Don't check, carry! Tips for packing the perfect bag
By Susan Wagner on June 18, 2008
BlogHer Original Post
I'm sure you've heard by now: American Airlines is charging $15 for each bag you check with them this summer. You know, because it doesn't cost ENOUGH to travel already; now you can PAY to possibly have everything you are bringing with you go missing or get squashed.
It's almost enough to make a girl stop checking her bags.I always check my suitcase; I hate dealing with that one extra bag when I'm getting on and off the plane. But I also always pack a smart carry-on, with all the things I cannot live without at my destination. For me that includes things like my laptop and cell phone (with assorted chargers), spare contacts, and extra underwear; I can (and have) gone days with just that and nothing else. But what if you don't really want to wear the same clothes for your whole weekend getaway -- what do you put in your carry-on bag then?
The trick to traveling with ONLY a carry-on is to edit ruthlessly; do not bring ONE SINGLE THING that you don't actually need. How do you know what you need? You have to plan.
I like to start my packing by mapping out my trip, day by day, and listing every activity and event. I know that sounds weird, but it really helps; when you can see precisely what's on the schedule, you can think more clearly about what to put in the suitcase.

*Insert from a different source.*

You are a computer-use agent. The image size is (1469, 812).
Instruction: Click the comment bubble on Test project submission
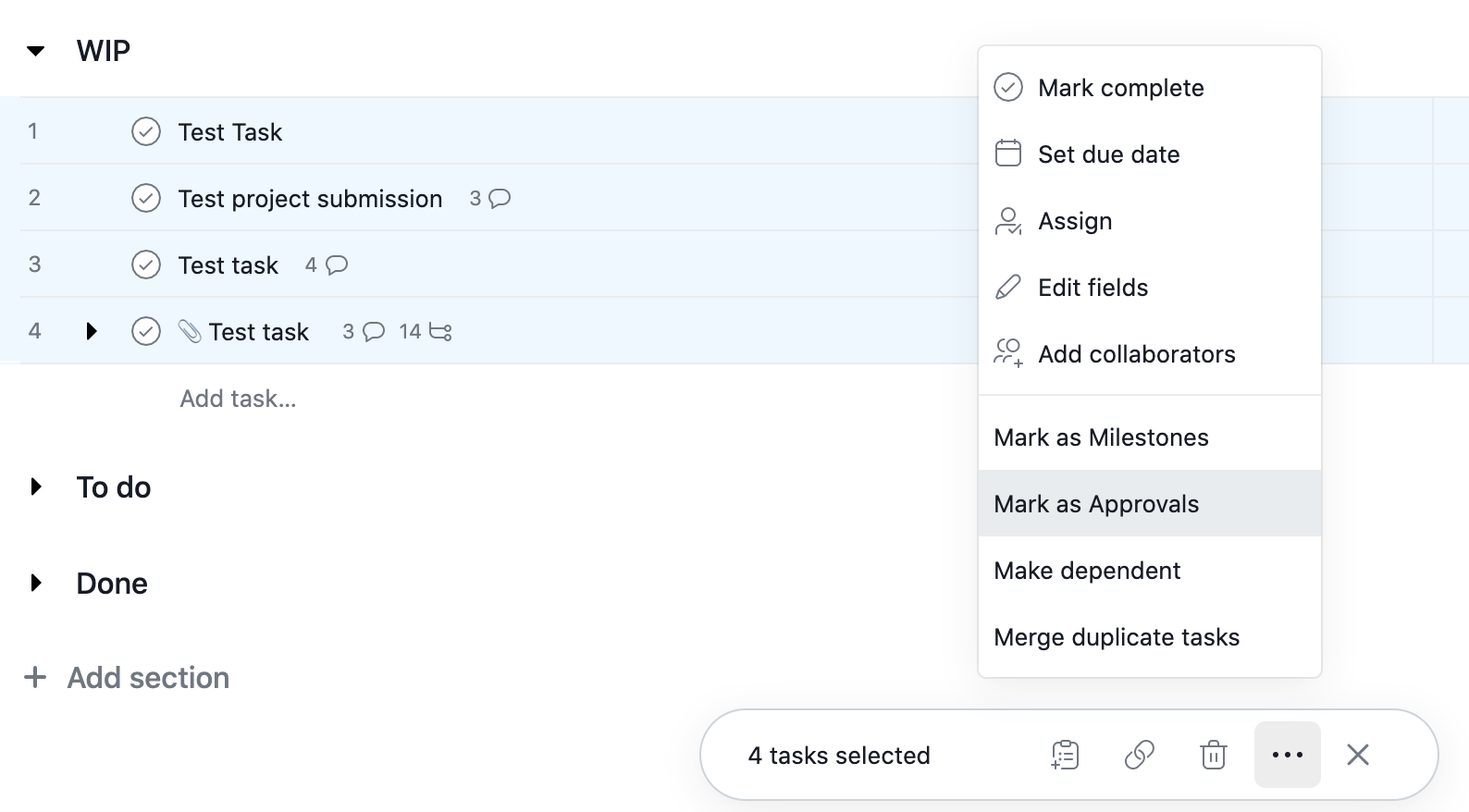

This also makes it easier to eliminate those what if? outfits -- you know the ones I'm talking about: what if we go dancing? what if we go shopping? what if we meet George Clooney and he wants us to come to a party at his house?

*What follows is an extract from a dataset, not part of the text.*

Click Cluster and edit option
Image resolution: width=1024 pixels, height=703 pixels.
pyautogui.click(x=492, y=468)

Unless you have spoken personally with George Clooney, do NOT pack for dinner with him. Seriously.
Once you know what you're doing, get in your closet and decide what you're going to wear. If your goal really is to pack as little as possible (and to save that $30 to buy drinks or a fun souvenir) then you will need to think about pieces that work together and can be worn more than once. Start with a basic color palate, something neutral and flexible; for summer, I love navy and white, but black or camel works well too. Pull pieces that can work multiple ways: a sleeveless top that goes with shorts for day and a skirt for night, for example, or a dress that can double as a swimsuit coverup. I would suggest neutral bottoms (khaki shorts or a black skirt) and colorful tops (a pink tank, which will go with both the pants and the skirt).
Lay everything out on the bed and arrange it into outfits. Yes, I'm serious -- put it all together so that you can see how it looks. Dare I even suggest that you TRY IT ALL ON? Because you should, you know, to make sure it all looks the way you hope it will. Eliminate anything that only works one way; every piece needs to be part of at least two outfits. Remember: the goal is to get it ALL in ONE bag that you can CARRY ON the plane with you. To do that, you have got to be ruthless.
By now you're thinking, OMG I will be wearing the SAME CLOTHES for THREE (or five or ten) DAYS! Well, yes, you will, but think how much easier it will be to get dressed. And really, life isn't a fashion show; you're not going on vacation so that everyone can see how fabulous your wardrobe is, you're going so that you can relax and visit friends and see a place that is not where you live. Who cares if you're wearing the same skirt more than one day while you're there? Leah Rozen, People Magazine's movie critic, puts it this way: “Know that by packing light, you will always be dressed well enough, though you’ll rarely be the best-dressed person in the room.”
Honestly, I'm good with that, especially if it makes life easier.
But what SPECIFICALLY should you pack? That's up to you! Pack things that you love and enjoy wearing and feel comfortable in; avoid buying a whole new wardrobe for a trip. If you do buy new things, test them out at home first to make sure that they really work for you. When you're taking as little as possible, you can't afford to have anything that doesn't actually function in the way it is meant to.
For tips on how to get it all into your bag (and what NOT to put in your carry on), skip on over to Independent Traveler.com; they've got the dish on rolling vs. folding vs. bundling.
One Bag talks you through using a packing list. See, it's NOT just me! And if you're having a hard time making a list, you can let the Internet make one for you: The Universal Packing List asks you where you're going and what you're doing, and then tells you exactly what to take. Brilliant.
Susan Wagner writes about style at Fashion Find and The Working Closet, and about everything else at Friday Playdate. She will be checking her bag when she flies to San Francisco next month and praying that she doesn't have to spend five days in the same outfit.